Comer durante la noche podría aumentar el riesgo de enfermedad cardiovascular y diabetes

Comer durante la noche se asocia con un mayor riesgo de enfermedad cardiaca y diabetes, y el ritmo circadiano o ciclo de 24 horas del organismo es el culpable, según revela una investigación cuyos resultados se publican en Experimental Physiology.

Investigadores de la Universidad Nacional Autónoma de México midieron los niveles de triglicéridos en ratas y vieron que tras alimentarlas con grasa al comienzo de su periodo de descanso, sus niveles de esta fracción lipídica en sangre se disparaba más drásticamente que cuando las alimentaron durante el inicio de su fase activa. Cuando suprimieron la parte del cerebro de la rata que controla el ciclo de 24 horas, ya no hubo un cambio en los niveles de grasa.

Los niveles altos de triglicéridos se relacionan con enfermedades cardiovasculares y diabetes,  patologías vinculadas a un estilo de vida en el que los humanos ignoran las señales del reloj biológico y comen por la tarde y de noche. Este trabajo muestra por qué un estilo de vida como este que no está sincronizado con nuestro ciclo de 24 horas puede dar como resultado niveles lipídicos elevados y, por lo tanto, un mayor riesgo de problemas cardiacos.

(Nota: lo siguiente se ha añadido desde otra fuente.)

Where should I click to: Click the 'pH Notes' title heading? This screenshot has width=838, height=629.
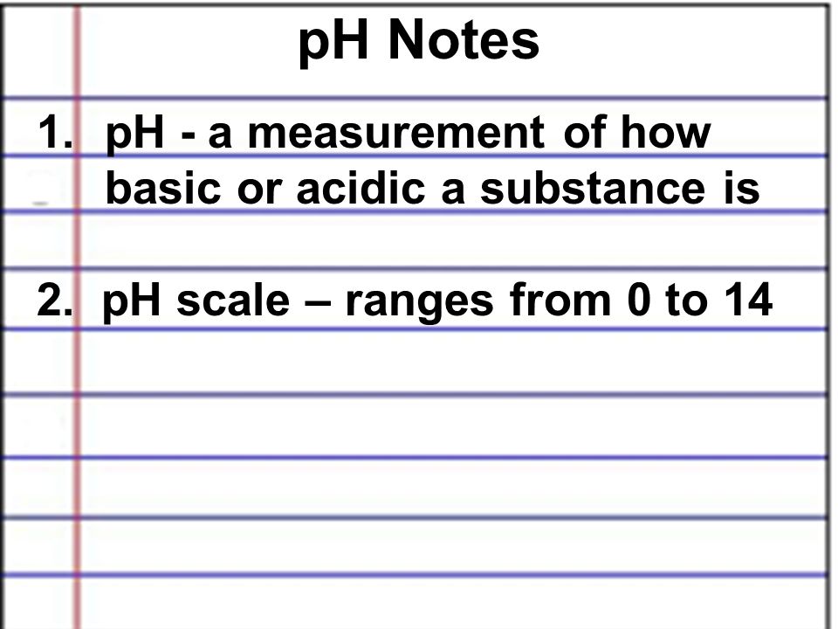419,42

El autor Ruud Buijs, científico del Instituto Biomédico de la Universidad de México, señala que “el hecho de que podamos ignorar nuestro reloj biológico es importante para la supervivencia; podemos decidir dormir durante el día cuando estamos extremadamente cansados o huimos del peligro durante la noche. Sin embargo, hacer esto con frecuencia (con turnos de trabajo, jet lag o quedarse despierto hasta altas horas de la noche) dañará nuestra salud a largo plazo, especialmente cuando comemos en momentos en los que deberíamos dormir”.